(Pixel coordinate grounding data)
=== Begin Enclosure ===
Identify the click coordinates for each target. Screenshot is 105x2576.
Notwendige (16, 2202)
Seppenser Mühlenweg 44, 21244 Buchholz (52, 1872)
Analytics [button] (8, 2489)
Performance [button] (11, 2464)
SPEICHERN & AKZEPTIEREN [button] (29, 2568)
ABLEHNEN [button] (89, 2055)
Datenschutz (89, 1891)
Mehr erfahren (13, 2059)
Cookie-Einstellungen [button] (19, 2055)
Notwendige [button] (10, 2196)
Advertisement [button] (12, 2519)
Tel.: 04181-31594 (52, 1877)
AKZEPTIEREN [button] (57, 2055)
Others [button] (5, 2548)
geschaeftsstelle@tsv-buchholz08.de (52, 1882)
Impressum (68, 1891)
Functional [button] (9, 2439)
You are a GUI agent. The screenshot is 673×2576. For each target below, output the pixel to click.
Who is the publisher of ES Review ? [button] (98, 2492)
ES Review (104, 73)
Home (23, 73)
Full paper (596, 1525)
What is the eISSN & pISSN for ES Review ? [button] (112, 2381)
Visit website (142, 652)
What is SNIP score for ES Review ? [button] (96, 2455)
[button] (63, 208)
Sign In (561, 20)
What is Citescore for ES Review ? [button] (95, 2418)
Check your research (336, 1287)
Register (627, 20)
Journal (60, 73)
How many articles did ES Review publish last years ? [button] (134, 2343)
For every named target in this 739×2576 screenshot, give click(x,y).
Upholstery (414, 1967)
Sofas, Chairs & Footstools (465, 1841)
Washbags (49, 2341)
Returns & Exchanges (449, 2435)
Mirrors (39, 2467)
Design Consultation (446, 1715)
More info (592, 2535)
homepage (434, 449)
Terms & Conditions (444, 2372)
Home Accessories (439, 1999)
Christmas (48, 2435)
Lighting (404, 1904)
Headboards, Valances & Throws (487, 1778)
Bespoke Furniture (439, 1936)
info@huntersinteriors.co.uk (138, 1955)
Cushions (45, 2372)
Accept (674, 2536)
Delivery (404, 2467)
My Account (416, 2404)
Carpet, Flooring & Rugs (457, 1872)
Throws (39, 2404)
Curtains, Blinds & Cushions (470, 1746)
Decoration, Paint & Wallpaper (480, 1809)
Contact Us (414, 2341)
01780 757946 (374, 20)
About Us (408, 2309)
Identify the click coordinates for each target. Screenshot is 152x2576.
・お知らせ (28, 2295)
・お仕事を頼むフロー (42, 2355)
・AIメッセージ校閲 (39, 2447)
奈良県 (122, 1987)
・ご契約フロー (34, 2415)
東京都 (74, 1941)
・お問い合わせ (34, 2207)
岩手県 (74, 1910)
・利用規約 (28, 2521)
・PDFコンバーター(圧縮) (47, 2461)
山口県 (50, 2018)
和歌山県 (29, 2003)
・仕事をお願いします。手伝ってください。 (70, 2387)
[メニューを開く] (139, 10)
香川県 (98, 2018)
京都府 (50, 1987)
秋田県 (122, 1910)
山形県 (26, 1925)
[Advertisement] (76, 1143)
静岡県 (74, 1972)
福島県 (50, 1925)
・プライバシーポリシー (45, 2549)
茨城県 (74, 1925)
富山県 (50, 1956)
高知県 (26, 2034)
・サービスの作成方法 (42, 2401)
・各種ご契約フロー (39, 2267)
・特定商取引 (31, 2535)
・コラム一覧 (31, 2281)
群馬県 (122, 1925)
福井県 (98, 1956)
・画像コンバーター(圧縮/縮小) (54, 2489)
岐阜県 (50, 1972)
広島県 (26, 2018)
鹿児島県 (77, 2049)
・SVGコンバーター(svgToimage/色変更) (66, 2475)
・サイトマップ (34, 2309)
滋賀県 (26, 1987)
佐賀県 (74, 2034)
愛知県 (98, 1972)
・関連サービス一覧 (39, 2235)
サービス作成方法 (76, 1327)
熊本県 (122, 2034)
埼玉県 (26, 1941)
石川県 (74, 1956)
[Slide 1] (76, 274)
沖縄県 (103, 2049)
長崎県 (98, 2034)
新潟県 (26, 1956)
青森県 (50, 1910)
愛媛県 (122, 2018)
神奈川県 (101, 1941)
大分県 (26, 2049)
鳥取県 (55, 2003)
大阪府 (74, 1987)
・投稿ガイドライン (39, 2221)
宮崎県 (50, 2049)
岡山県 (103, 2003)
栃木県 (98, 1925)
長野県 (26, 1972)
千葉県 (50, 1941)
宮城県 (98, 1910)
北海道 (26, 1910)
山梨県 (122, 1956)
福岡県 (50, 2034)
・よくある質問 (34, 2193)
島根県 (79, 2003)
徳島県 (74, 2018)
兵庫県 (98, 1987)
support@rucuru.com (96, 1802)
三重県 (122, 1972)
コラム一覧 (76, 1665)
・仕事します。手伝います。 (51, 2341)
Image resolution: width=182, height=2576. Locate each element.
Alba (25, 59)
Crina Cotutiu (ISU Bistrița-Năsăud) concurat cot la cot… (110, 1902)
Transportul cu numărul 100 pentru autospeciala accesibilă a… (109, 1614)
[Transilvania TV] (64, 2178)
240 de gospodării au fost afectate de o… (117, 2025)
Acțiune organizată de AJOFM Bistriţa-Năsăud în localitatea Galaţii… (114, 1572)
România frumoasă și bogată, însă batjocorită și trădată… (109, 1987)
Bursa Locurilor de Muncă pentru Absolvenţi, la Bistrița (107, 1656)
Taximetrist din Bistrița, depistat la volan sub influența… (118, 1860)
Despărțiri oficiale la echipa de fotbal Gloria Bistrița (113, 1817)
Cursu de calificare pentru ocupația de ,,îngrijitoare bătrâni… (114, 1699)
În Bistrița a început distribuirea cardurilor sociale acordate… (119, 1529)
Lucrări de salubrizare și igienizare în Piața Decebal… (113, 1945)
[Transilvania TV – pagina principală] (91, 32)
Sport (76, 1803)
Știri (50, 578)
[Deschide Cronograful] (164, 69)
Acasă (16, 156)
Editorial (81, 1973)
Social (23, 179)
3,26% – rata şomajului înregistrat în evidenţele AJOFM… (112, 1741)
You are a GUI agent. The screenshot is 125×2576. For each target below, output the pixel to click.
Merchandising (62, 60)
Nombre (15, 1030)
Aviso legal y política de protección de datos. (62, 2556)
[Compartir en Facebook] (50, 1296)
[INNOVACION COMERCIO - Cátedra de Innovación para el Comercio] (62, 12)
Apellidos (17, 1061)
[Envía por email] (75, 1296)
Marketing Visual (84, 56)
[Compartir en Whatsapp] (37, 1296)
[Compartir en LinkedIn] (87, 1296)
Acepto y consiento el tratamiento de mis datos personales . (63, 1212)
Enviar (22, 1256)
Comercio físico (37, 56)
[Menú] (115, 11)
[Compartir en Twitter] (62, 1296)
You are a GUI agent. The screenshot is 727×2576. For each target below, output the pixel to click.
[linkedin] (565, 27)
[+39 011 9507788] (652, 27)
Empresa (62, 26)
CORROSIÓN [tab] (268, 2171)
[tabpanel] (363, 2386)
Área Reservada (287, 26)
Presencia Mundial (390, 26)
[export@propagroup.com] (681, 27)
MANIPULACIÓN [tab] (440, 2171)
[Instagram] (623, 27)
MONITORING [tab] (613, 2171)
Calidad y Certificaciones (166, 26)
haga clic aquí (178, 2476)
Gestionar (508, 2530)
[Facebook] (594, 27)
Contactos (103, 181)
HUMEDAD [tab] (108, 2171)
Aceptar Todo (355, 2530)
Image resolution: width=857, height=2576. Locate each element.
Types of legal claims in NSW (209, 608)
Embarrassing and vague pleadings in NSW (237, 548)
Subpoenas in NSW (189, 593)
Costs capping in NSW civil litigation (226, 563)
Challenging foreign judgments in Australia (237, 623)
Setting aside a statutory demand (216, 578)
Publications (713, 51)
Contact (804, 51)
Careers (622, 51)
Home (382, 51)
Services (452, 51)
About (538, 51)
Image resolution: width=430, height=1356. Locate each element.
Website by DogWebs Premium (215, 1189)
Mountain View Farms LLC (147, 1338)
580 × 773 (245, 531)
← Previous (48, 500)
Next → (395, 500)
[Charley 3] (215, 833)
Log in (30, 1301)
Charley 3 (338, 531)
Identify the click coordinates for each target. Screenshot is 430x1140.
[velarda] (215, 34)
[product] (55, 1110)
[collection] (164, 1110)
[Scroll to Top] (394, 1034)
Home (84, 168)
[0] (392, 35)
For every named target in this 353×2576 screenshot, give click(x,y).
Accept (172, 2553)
=== End Enclosure ===
- _Task_: Go through the data above and find the lines with the word "below". Copy each of those lines.

- _Final answer_:
You are a GUI agent. The screenshot is 673×2576. For each target below, output the pixel to click.
You are a GUI agent. The screenshot is 125×2576. For each target below, output the pixel to click.
You are a GUI agent. The screenshot is 727×2576. For each target below, output the pixel to click.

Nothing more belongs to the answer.